The program generated an array of monoclonal antibodies to transcription factor targets in addition to a host of recombinant antibodies. The Common Fund has provided funding to experts in the field of transcription factors to validate the usefulness of these antibodies. Using a variety of different methods, ranging from chromatin immunoprecipitation (ChIP) to microscopy studies, approximately 40 antibodies have already been identified as highly effective tools for biological studies. As more validation studies are completed, it is anticipated this number will increase. These antibodies are publicly available for purchase and can be located through the PCRP Data Portal. A 2016 commentary paper published in Nature Methods outlines the accomplishments of the program.
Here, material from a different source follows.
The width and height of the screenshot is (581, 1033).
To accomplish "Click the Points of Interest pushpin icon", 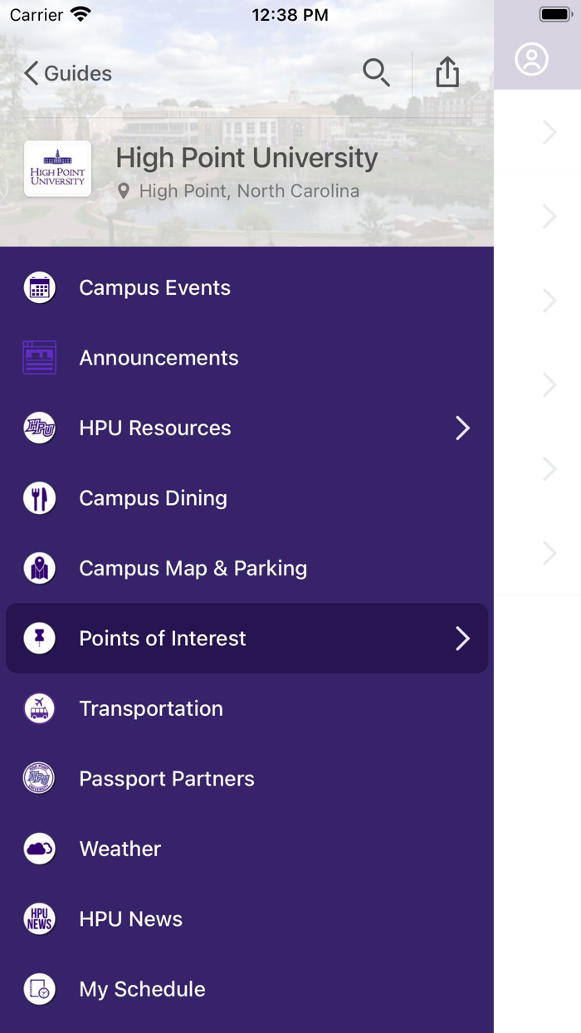I will 39,638.
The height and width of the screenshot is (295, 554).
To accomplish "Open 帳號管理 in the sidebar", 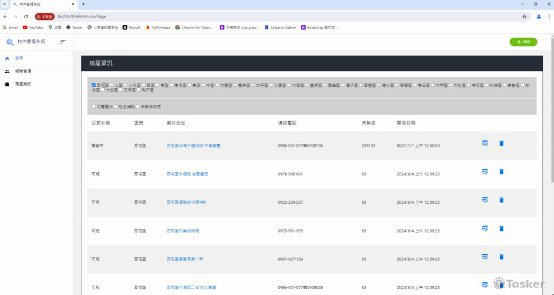I will pyautogui.click(x=23, y=71).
A renewable resource of protein capture reagents – specifically designed to meet research and clinical demands ranging from protein isolation and high-throughput assays to diagnostics and biomarker development – is needed to advance the field of proteomics and fuel biomedical research. To have the maximum benefit, such reagents would need to be high quality, affordable, reliable monoclonal antibodies and other reagents that can collectively target the range of possible proteins within cells and tissues. But what do these reagents look like and how can they be developed, optimized and scaled for use in large-scale proteomics research and clinical applications? The Common Fund Protein Capture Reagents program sought to address these questions and establish a “protein capture” resource of reagents for the biomedical community. See: Program Highlights for more information and ProteinCapture.org for the reagents that are currently available.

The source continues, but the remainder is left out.